Anyway, I'm looking for a bo that I can use for sparring in the dojo.  Hard enough to take knocks, heavier than this ultra-light rattan bo I bought from Tiger Claw.  I looked online for 'premium bo staffs' and found some nice ones, but not at $85 USD each, thanks.  I'm looking to spend about $25 to $30 USD.

Any thoughts?


----------



## jks9199 (Apr 1, 2009)

If you're looking for rattan, use the MT search function.  I recall a couple threads recently about where to buy quality rattan for Filipino training.

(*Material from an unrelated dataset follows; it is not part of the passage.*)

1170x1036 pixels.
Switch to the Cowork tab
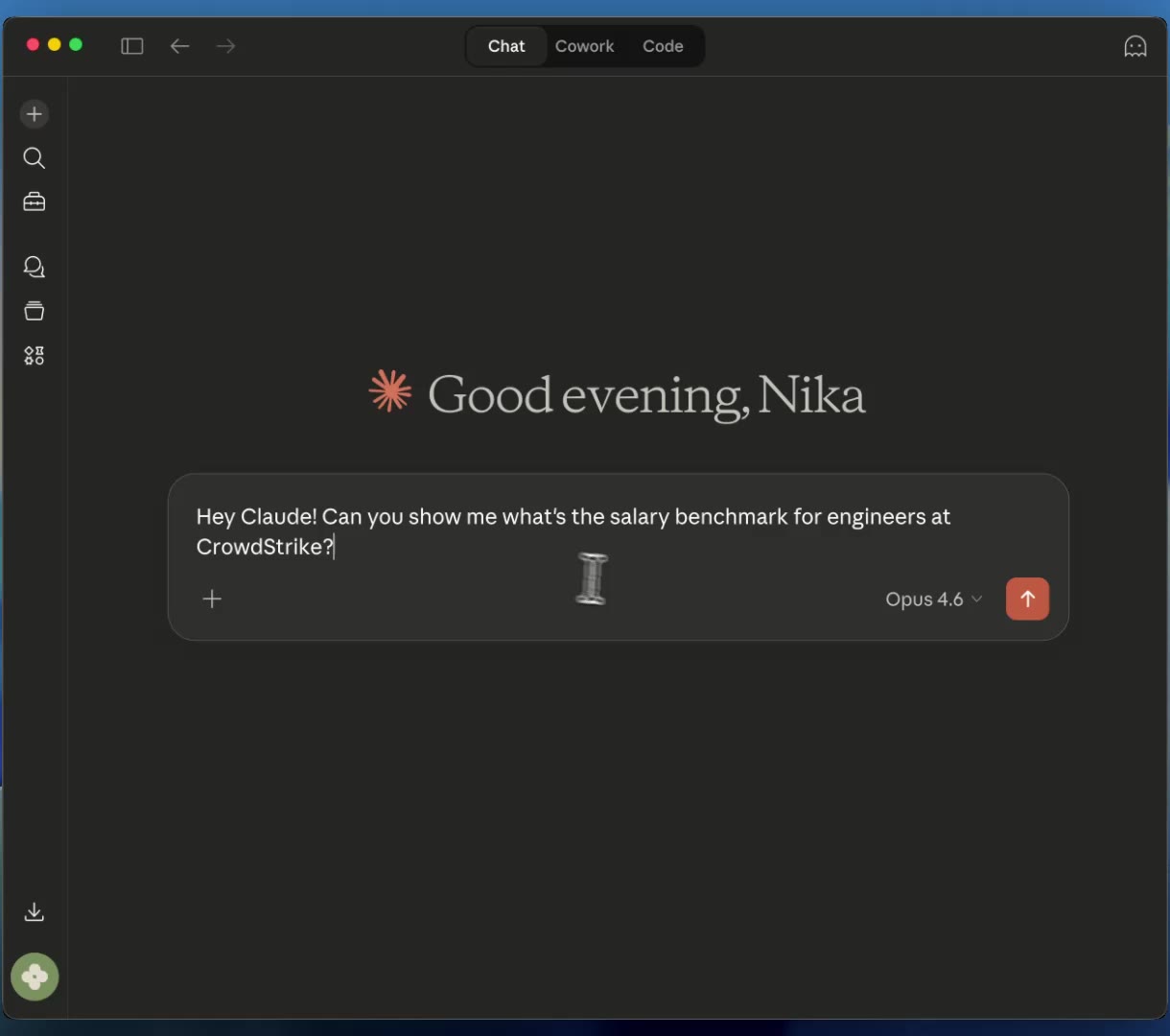click(584, 46)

If you're looking for hardwood, there's a couple of possibilities.  Check a good wood supply for oak dowels of an appropriate diameter.  (I'm doing this myself soon.)  I'm not talking a Lowe's/Home Depot -- but the sort of place that provides wood for serious woodcrafters/woodworkers.  Or... take a walk in the woods.  If you're real lucky, you might find ironwood or a variant that'll do you right, if you take some care in sealing it.


----------



## Omar B (Apr 1, 2009)

Yeah dude, I would suggest making one.  You first Bo is gonna take a beating till you get a handle on your tech.  Go take measurements of your Sensei's  (length and diameter) then get a hardwood dowel of the same dimensions at Home Depot, give it a fine sanding and a light finish with Tung Oil.


----------



## Carol (Apr 1, 2009)

Have you talked with your sensei?  S/he may be looking for you to buy a certain type.

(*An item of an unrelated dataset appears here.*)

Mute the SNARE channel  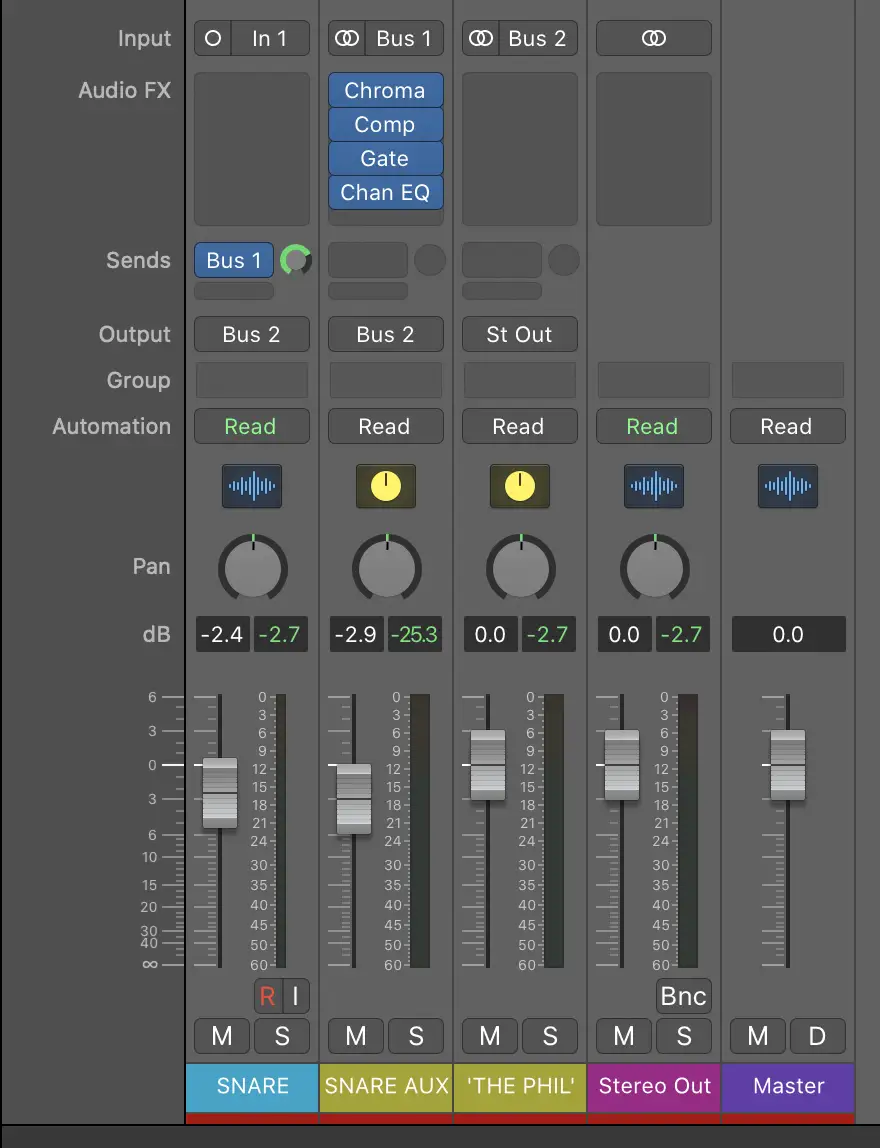point(221,1037)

Rattan is generally used for sparring instead of hardwood, because it is safer.  Rattan frays, where hardwoods can shatter and splinter.


----------



## Bill Mattocks (Apr 1, 2009)

Carol Kaur said:


> Have you talked with your sensei?  S/he may be looking for you to buy a certain type.
> 
> Rattan is generally used for sparring instead of hardwood, because it is safer.  Rattan frays, where hardwoods can shatter and splinter.



Yes, he told me to buy a six-foot long rattan bo.  I did.  It's not like the ones in our dojo, and I don't know where he got them from.  My 'rattan bo' is complete crap, unfortunately.  I think it will shatter with one good blow when we do kumite.


----------



## Flying Crane (Apr 1, 2009)

hmmm, sometimes you get what you pay for.  Cheap cost often translates into cheap quality.

A bo used for contact sparring will eventually be destroyed, there is no doubt about that.  Maybe the rattan on you got is OK for that after all. You probably want to have two bo, one a cheap rattan one that will be sacrificed on the alter of sparring, and the other can be a good solid hardwood bo that you will use for kata training.  That one might cost you a bit more, but if you only use it for kata, it should last you virtually forever.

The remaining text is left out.